• **EXERCISE SET**:
1. Reproduce everything from "All these thoughts, albeit" down to "here,’ he replied." in the passage below about running into an ex-husband at Starbucks.
2. Pick up the passage about running into an ex-husband at Starbucks and keep writing from its final sentence onward.

• **PASSAGE PROVIDED**:
#####

“Through the double doors ahead, I could see the face of the person with whom I’d shared over a third of my life looking back at me. It was the first time I’d seen my ex-husband in nine months. I hesitated for the slightest of seconds, a microscopic impulse to bolt. Then I took a deep breath and kept moving forward.
My brain registered the basic components of his presence as if scanning a barcode to recall data stored in my consciousness: the same oversized jeans and a familiar T-shirt, the same gingersnap-colored beard, the same unassuming and bashful posture. I joined him at the back of the Starbucks line, managing a smile and a hello as I walked past him.
‘How are you?’ we asked each other politely, before I blurted out, ‘I kinda forgot you were a real person.’
He chuckled timidly and held my gaze for several seconds before mumbling, ‘Sorry.’
‘Sorry—for what? Ruining my life,’ my inner voice fired back. After all, it had been nine months ago I came home from work on a mundane Friday night, exhausted, ready to hibernate for the weekend with my husband, my refuge, when he dropped the bomb, ‘I have a girlfriend,’ whose home he would be moving to right then and there. In fact, his backpack and motorcycle were ready to go. The night he walked out on me was the first night he’d ever spent away from me.
Maybe he was sorry for moving cross-country with me just three months before embarking on his affair. Two thousand miles laid between my family and friends I’d known longer than a couple of months. When he left, I had barely had any time to forge meaningful friendships in my new home, and the absence of my husband and best friend, coupled with the distance of my support system, catapulted me into a bottomless pit of loneliness—the darkness of which threatened to consume me while I sat at home wondering, ‘What am I supposed to do with the rest of my life when I no longer want to exist at all?’
Or, perhaps his remorse alluded to a deeper understanding of the blackest corners of my psyche. After all, he knew better than anyone my depression and panic attacks, days I couldn’t leave bed, and my wasted hours disconnecting from reality. Possibly, he grasped the path he’d forced on me was rocky, twisting, overcast, uncertain—the anathema of a chaotic mind which craves peace.
All these thoughts, albeit abbreviated versions thereof, flashed before me in the span of a second as I remained smiling and looking into his eyes: ‘Sorry for what?’
‘I didn’t mean to run into you here,’ he replied.

#####

• **INFORMATION PROVIDED**:
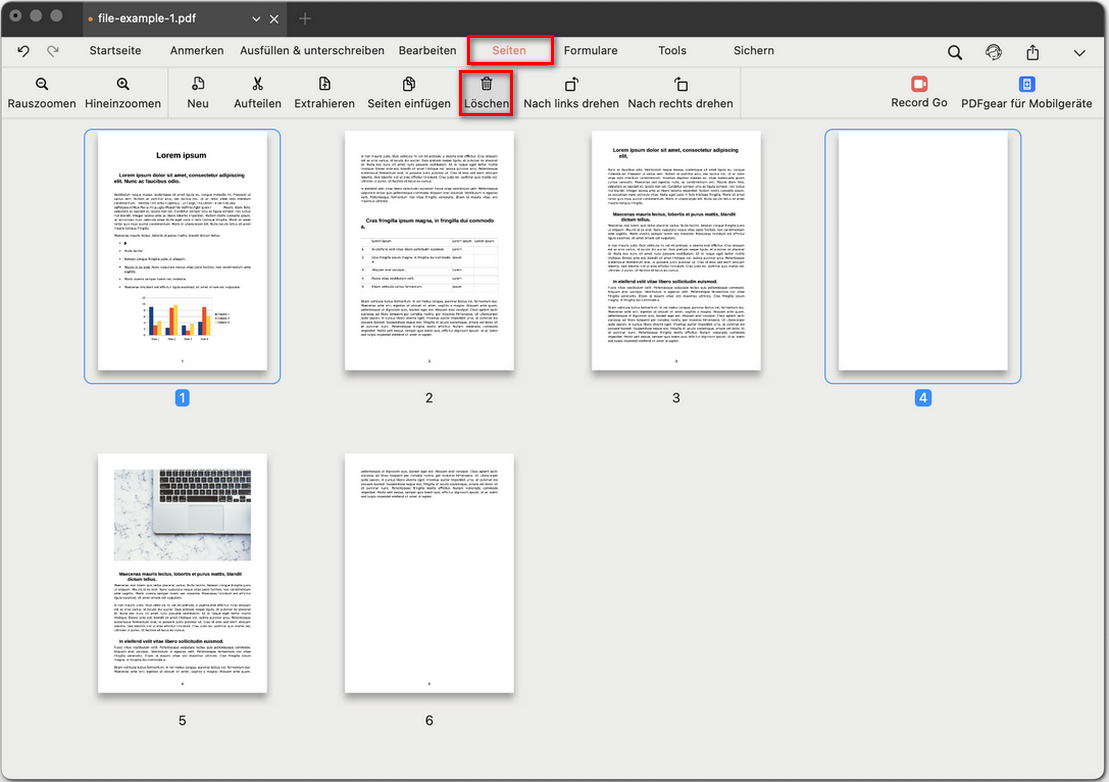This screenshot has height=782, width=1109.
Task: Open the search magnifier
Action: pos(954,51)
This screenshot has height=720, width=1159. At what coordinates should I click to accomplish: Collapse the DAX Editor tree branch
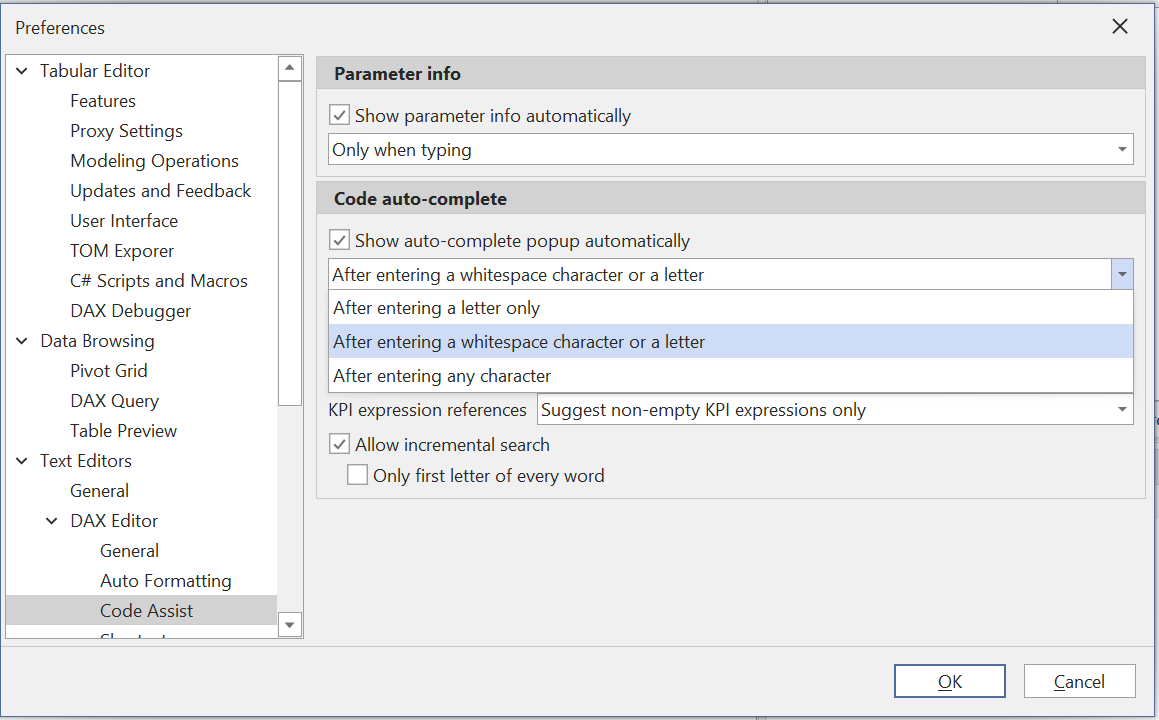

#####

• **TASK ANSWERS**:
1.
All these thoughts, albeit abbreviated versions thereof, flashed before me in the span of a second as I remained smiling and looking into his eyes: ‘Sorry for what?’
‘I didn’t mean to run into you here,’ he replied.

2.
‘Well, we both work here,’ I said, gesturing at the campus outside the windows. ‘It was bound to happen at some point.’
Then, a light bulb in my brain, immediately expressed aloud: ‘I bought that shirt for you,’ I said to him. In fact, I had lain beside him in bed, on our wedding night, and ordered it as a present to surprise him when we returned home from our vacation.
He nodded. ‘I know you did. I heard you got promoted. Congratulations.’
‘Thanks,’ I answered.
When my marriage ended, my life spiraled in several directions. Professionally, I dug into my work and became obsessed with success, working endless overtime and earning my first promotion the same month my divorce was finalized. I needed the money, since my household income was unexpectedly reduced by more than half, but more than this, I needed an anchor, a purpose. Even in the first weeks when I had to take countless breaks to sob in the bathroom stalls, being at work stabilized my mind and provided an outlet for existing outside my own thoughts.
I could be productive and interact with people, and, for a bit, forget the reason why my heart felt so heavy. I found the same sensation in the first moments of consciousness upon waking in the morning; I always recognized I felt terrible, but only after a few seconds of recollection did I put together the pieces why. Time outside of time, my brain chasing itself through the corridors of memory to escape, to regroup, and to reconcile.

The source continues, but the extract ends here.